The Chicago Inter Ocean ran an article with this dateline, on the Sunday, May 19 edition, front page:

MARK TWAIN RETURNS

While in Paris He Did Not Meet Paul Bourget.

New York, May 18. — Special Telegram. — Samuel L. Clemens, Mark Twain, was a passenger on the New York, which arrived at the American line pier this morning. He came over with his family and will remain in this city only twenty-four hours before starting for his home in Hartford. Mr. Clemens was found among a mass of trunks, boxes, and baskets trying to identify his property.

“This wasn’t much of a trip,” he said. I have not done any work. I simply went over because my family wanted to come home, and I’ve brought ‘em.”

“Did you meet Paul Bourget in Paris?” was asked.

“I did not,” he replied, with a twinkle in his eye. “He was there, I believe, but we did not meet. We had nothing to say to each other, anyway. When I criticised his ‘Outre Mer’ I did so in print. The only way he could reply was with his pen. It would have been very unwise to have done that, so he hasn’t replied at all.”

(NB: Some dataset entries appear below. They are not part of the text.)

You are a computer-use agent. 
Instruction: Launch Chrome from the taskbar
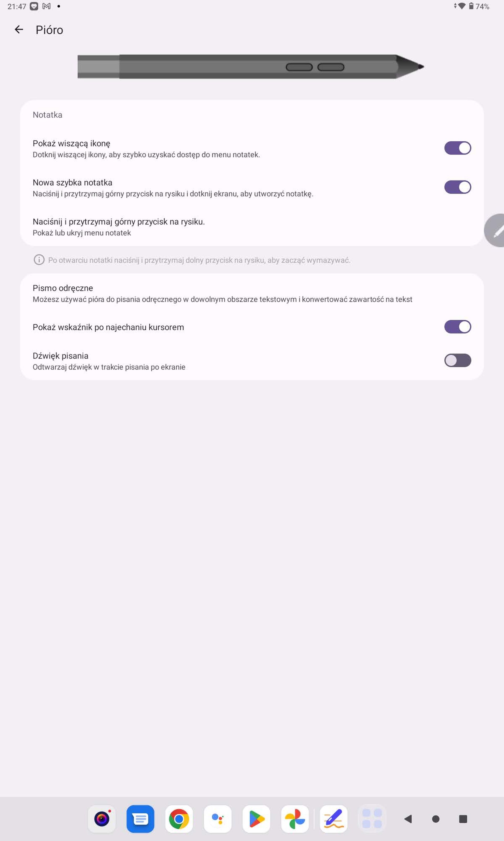[179, 819]
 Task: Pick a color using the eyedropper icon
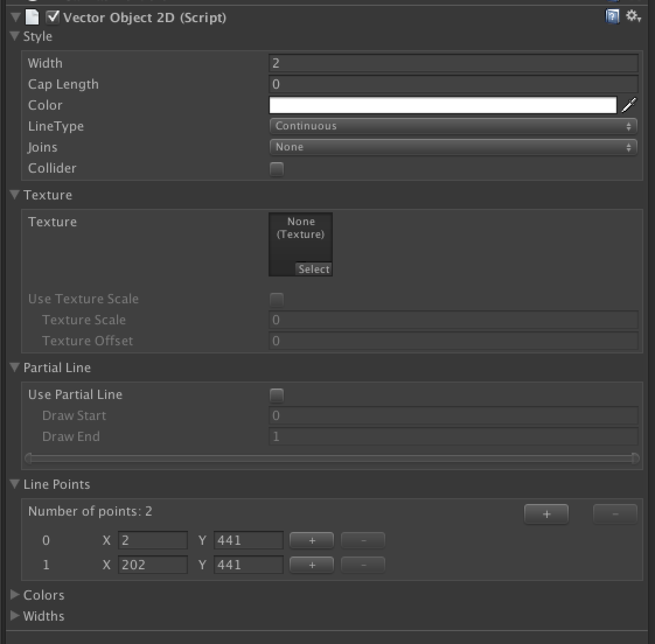click(630, 105)
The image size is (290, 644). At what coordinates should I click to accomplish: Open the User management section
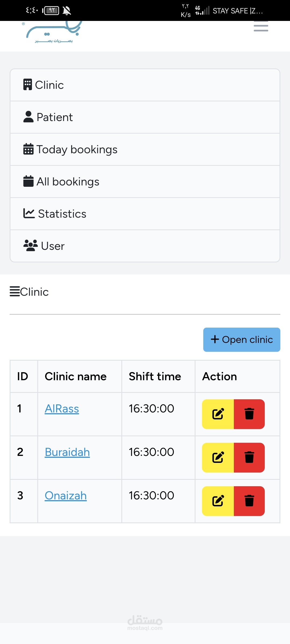coord(145,246)
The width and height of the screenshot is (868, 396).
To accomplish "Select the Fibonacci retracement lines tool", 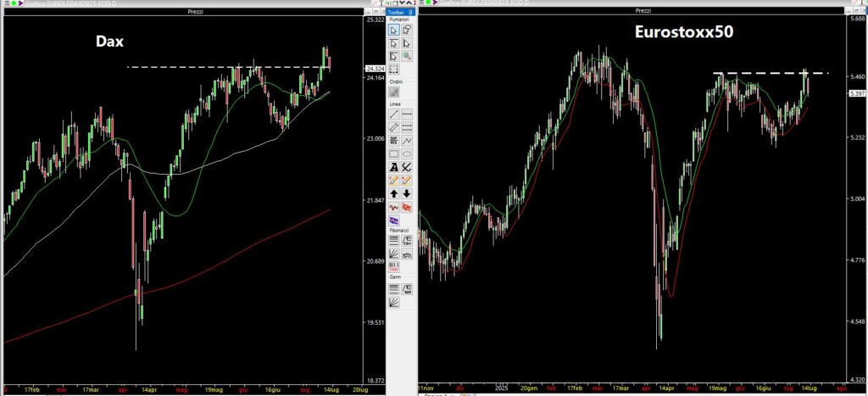I will point(394,240).
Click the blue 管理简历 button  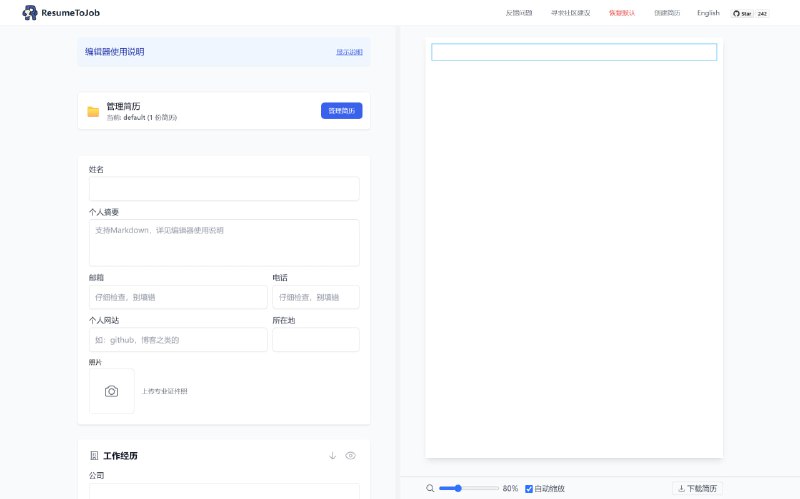[341, 111]
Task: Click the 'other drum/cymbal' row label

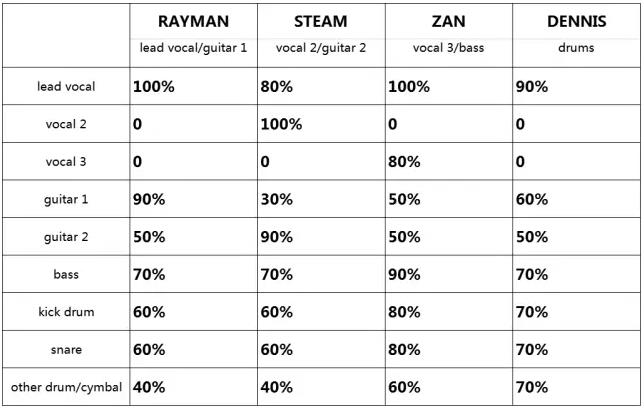Action: pos(66,387)
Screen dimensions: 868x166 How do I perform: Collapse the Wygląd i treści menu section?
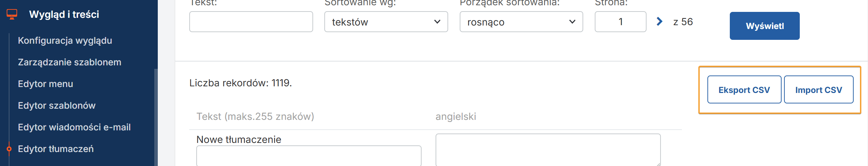64,14
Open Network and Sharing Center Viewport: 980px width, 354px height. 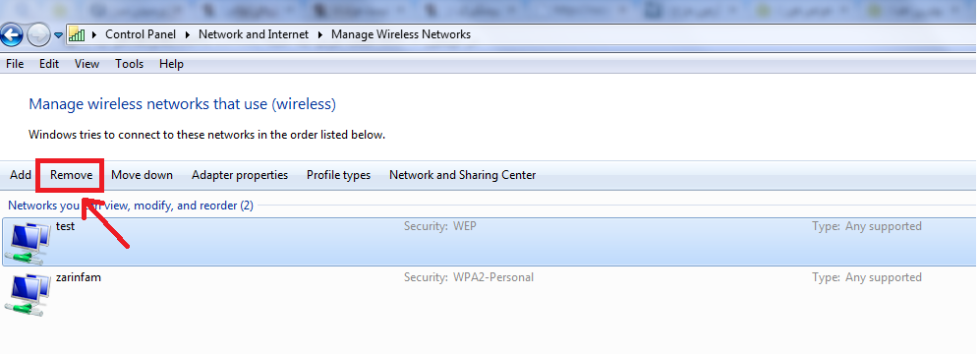coord(463,175)
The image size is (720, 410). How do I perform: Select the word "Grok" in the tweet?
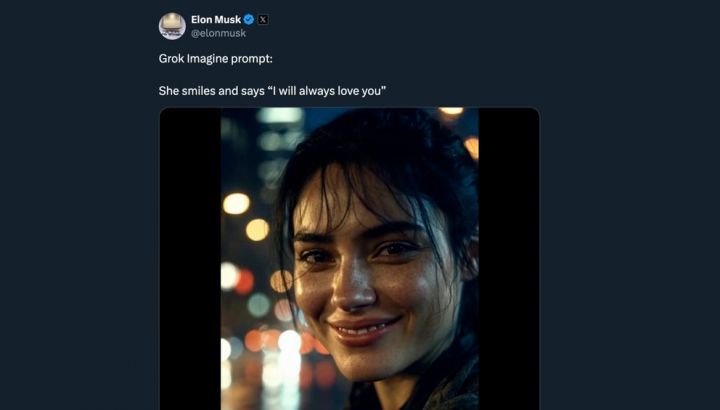point(173,60)
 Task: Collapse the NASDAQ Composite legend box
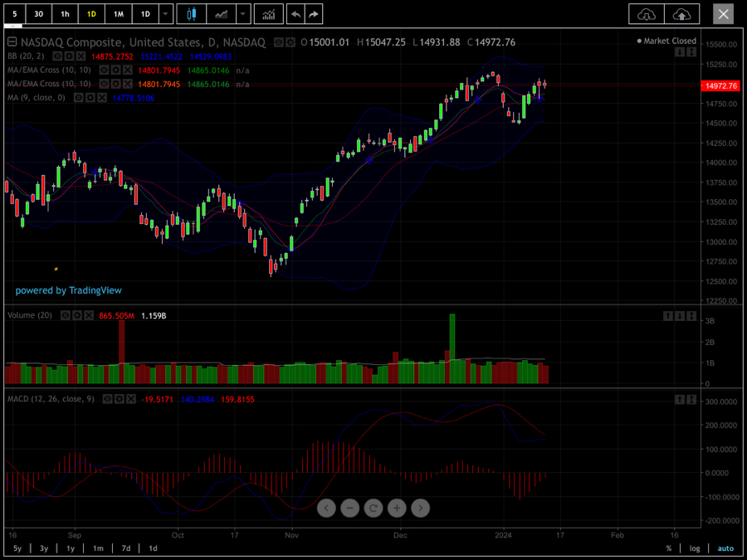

“Is it true that you are the author of the personal reminiscences of Joan of Arc?” was asked. Mr. Clemens straightened up and cast a sharp glance at his questioner, and then fixed his eyes on space.

“I should have to carefully consider that question,” he replied. “I always make it a point to claim everything that is without an owner, whether it is tangible property or the mere subtle product of the mind. But I can’t answer that. It wouldn’t be fair.” [Note: not in Scharnhorst].

NEW YORK, May, 19 — Mark Twain chatted with a Globe reporter at the Everett house today about the possibility of a great reform in American common life. The humorist as a reformer may seem to be out of his role, but Mr. Clemens had put by the mask and spoke earnestly.

In the course of conversation he was asked if in his last trip to France, from which he has just returned, he had noticed an new habit or fad of the people that differed from those at home.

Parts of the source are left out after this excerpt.